= 2022 Haliburton County municipal elections =

Local election in Ontario, Canada

Elections were held in Haliburton County, Ontario on October 24, 2022 in conjunction with municipal elections across the province.

==Haliburton County Council==
The Haliburton County Council consists of the mayors and deputy mayors of the four constituent municipalities.
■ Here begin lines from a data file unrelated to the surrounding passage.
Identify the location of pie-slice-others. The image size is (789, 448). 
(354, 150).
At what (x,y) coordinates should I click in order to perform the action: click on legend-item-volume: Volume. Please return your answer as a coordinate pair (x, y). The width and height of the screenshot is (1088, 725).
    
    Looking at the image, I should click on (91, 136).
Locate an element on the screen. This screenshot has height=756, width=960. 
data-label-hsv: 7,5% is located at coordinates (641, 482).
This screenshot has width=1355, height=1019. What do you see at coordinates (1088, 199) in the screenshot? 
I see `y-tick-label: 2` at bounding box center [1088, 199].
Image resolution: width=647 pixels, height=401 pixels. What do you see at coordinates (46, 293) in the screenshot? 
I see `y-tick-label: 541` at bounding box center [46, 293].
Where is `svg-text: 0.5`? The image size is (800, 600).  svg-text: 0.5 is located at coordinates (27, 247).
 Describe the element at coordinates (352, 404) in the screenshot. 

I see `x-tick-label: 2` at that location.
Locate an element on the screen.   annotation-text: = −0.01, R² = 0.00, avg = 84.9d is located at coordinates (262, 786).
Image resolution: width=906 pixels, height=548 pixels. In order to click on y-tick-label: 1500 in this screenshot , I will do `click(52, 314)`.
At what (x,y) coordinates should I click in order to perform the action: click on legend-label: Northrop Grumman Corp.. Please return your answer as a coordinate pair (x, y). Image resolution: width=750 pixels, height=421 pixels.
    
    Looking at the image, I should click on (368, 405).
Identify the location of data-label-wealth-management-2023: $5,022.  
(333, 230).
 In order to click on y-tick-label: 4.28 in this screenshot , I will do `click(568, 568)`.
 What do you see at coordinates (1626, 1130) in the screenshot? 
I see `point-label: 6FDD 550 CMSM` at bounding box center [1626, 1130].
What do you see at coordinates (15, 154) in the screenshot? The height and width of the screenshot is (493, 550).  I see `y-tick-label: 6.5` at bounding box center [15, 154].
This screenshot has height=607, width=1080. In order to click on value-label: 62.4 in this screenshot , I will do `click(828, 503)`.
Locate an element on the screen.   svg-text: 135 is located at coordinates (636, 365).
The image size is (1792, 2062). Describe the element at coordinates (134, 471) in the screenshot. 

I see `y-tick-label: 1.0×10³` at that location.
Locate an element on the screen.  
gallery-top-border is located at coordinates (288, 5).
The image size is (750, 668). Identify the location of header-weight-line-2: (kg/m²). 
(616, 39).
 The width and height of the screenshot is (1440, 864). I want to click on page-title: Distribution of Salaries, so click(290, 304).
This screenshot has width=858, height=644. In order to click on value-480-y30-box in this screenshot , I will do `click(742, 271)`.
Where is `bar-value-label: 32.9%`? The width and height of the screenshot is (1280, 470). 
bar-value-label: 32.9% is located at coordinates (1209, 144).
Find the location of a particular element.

A warden is elected from the eight members.

| Position | Elected |
|---|---|
| Algonquin Highlands Mayor | Liz Danielsen |
| Algonquin Highlands Deputy Mayor | (chosen from council) |
| Dysart et al Mayor | Murray Fearrey (acclaimed) |
| Dysart et al Deputy Mayor | Walt McKechnie (acclaimed) |
| Highlands East Mayor | Dave Burton |
| Highlands East Deputy Mayor | (chosen from council) |
| Minden Hills Mayor | Bob Carter (acclaimed) |
| Minden Hills Deputy Mayor | Lisa Schell (acclaimed) |

==Algonquin Highlands==
The following were the results for mayor of Algonquin Highlands.

| Mayoral Candidate | Vote | % |
|---|---|---|
| Liz Danielsen | 1,204 | 53.09 |
| Mike Lang | 1,064 | 46.91 |

==Dysart et al==
Former mayor Murray Fearrey was acclaimed as mayor of Dysart et al.

| Mayoral Candidate | Vote | % |
|---|---|---|
| Murray Fearrey | Acclaimed |  |

==Highlands East==
Mayor Dave Burton ran against Cheryl Ellis in a re-match of the 2018 election.

| Mayoral Candidate | Vote | % |
|---|---|---|
| Dave Burton (X) | 1,117 | 58.24 |
| Cheryl Ellis | 801 | 41.76 |

==Minden Hills==
Township councillor Bob Carter was acclaimed as mayor of Minden Hills.